Earth's atmosphere is more complex than previously thought.

Any assessment of global climate change requires substantial temperature records that researchers must build from the ground up. Historically, scientists assembled these from thermometer measurements made at the Earth's surface since the last century. Over the past six years, however, two scientists have constructed an 18-year atmospheric temperature record from satellite data.

"Global warming is a huge puzzle, and we've got a very important piece of the puzzle," said Roy Spencer of NASA's Marshall Space Flight Center and the Global Hydrology and Climate Center. Spencer's puzzle piece is the new satellite record, which he compiled with the help of John Christy of the University of Alabama in Huntsville. The record, which suggests that the Earth's atmosphere is more complex than previously thought, is invaluable for its precision but controversial when compared with the surface record.

Over the past century, temperature measurements made at the Earth's surface indicate warming of about 1 degree Fahrenheit, a trend that has been increasing in rate over the last two decades. For 1979 through 1996 -- the period covered by Spencer and Christy's satellite record—the surface and atmospheric records are not in agreement. For this period of overlap, the surface record indicates warming at about 0.24 degrees F (0.14 degrees Celsius) per decade, while the satellite record shows the atmosphere cooling at about 0.07 degrees F (0.04 degrees Celsius) per decade, according to Christy.

"That decoupling between the surface and the troposphere above is a feature of the atmosphere that's very intriguing. We can't explain it yet, and certainly models haven't been able to reproduce it," said Christy. "We don't expect the temperature trends to continue to diverge," added Spencer. "We think that the amount of divergence so far is possibly real but we wouldn't expect it to go on indefinitely.
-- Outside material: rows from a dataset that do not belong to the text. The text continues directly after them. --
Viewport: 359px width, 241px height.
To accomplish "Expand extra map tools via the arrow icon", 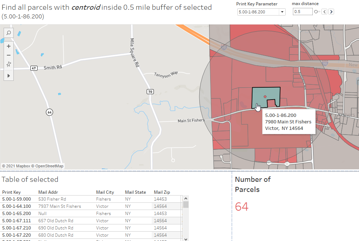I will [x=8, y=75].
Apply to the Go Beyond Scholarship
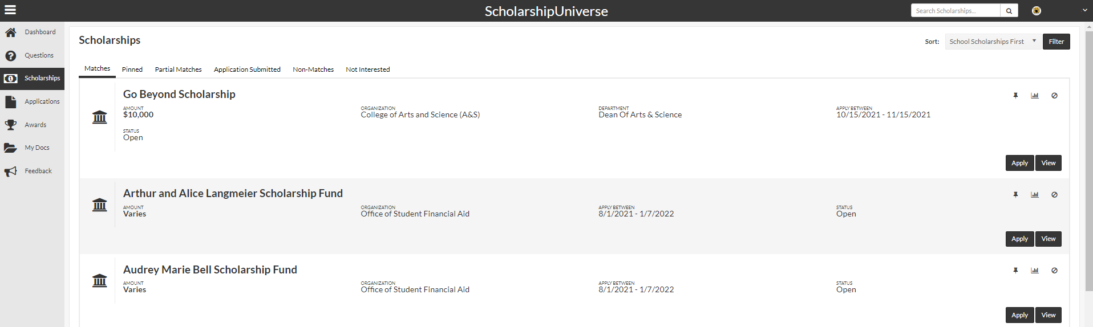Screen dimensions: 1093x327 1019,163
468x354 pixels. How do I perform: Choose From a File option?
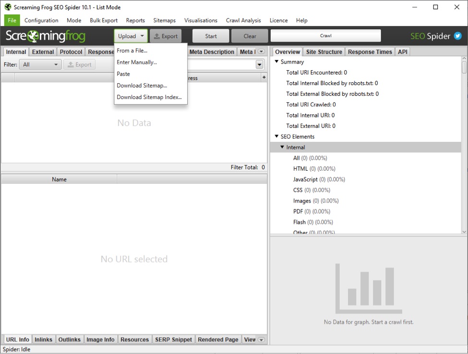132,51
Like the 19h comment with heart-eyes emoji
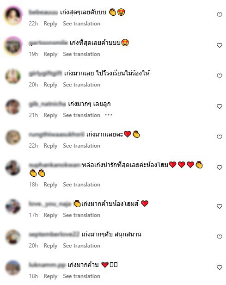The height and width of the screenshot is (285, 226). tap(220, 45)
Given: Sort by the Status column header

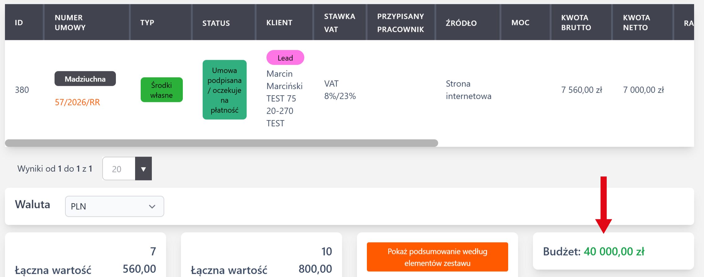Looking at the screenshot, I should coord(216,23).
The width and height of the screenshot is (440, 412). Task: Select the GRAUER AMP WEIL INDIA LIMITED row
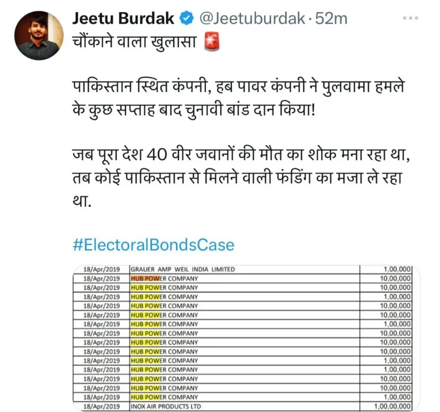pos(242,270)
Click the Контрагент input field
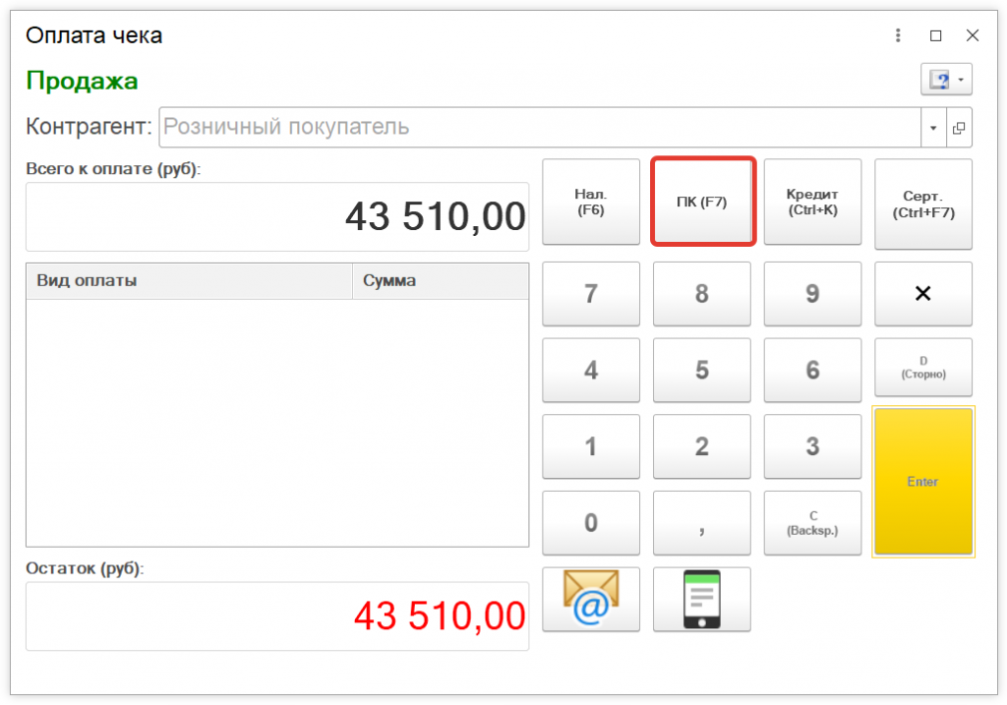1007x705 pixels. [539, 127]
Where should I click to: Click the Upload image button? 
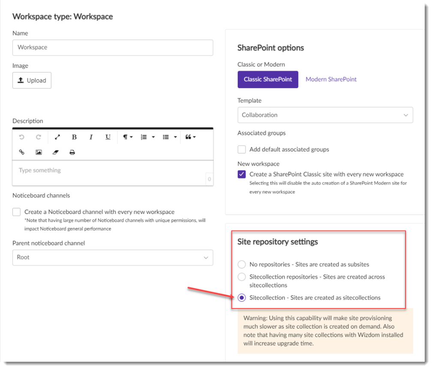click(32, 80)
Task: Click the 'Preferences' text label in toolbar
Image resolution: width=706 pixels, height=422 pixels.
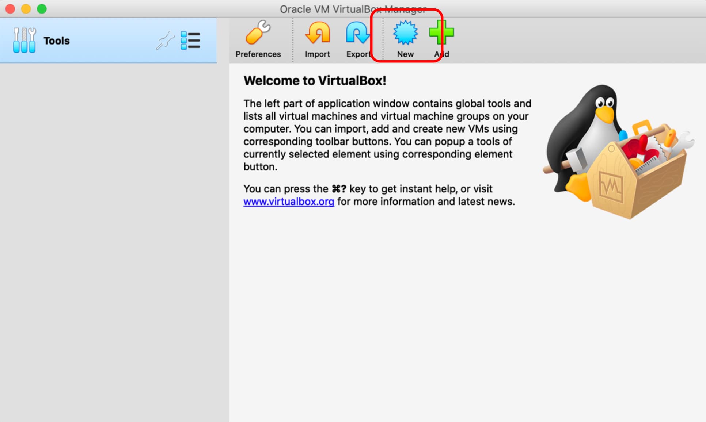Action: 258,54
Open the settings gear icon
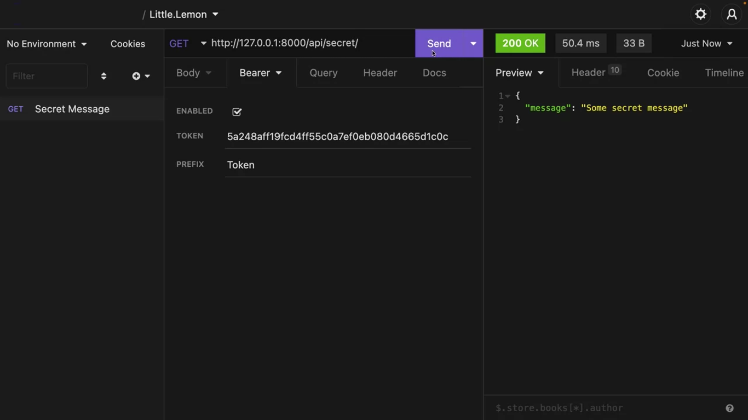 click(700, 15)
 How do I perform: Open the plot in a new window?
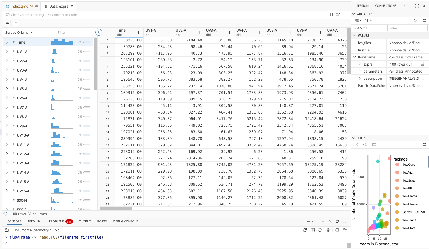point(374,145)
At some point, it becomes physically unrealistic. We would expect them to be much closer to each other in another five or 10 years."

Although they are complementary, historical thermometer measurements and the satellite record constitute fundamentally different ways of looking at the planet's temperature, Christy said. While the thermometer data are temporally extensive, the satellite data are evenly distributed and cover remote parts of the planet not covered by thermometers.

The two temperature records were the subject of much discussion in a special session on global warming at the American Meteorological Society's February 1997 meeting. The following month, two National Center for Atmospheric Research (NCAR) scientists added new dimension to the ongoing discussion by challenging the integrity of the satellite record itself.

The divergence of the surface and satellite records may not be resolved until this most recent challenge is answered. Nevertheless, in June 1996 the international entity charged by the World Meteorological Organization and the U.N. Environment Programme with assessing climate change concluded that the imprint of human activity on climate can be clearly seen. Citing trends observed in the surface record (and modeling observations), the Intergovernmental Panel on Climate Change (IPCC), said "The balance of evidence suggests that there is a discernible human influence on global climate."

However, because the satellite record does disagree with the temperature trends seen in the surface record, the satellite data have been widely covered by the popular press and discussed in policy circles. The data are often cited by those who dispute the 1996 IPCC statement or the veracity of global temperature increases shown by the surface record.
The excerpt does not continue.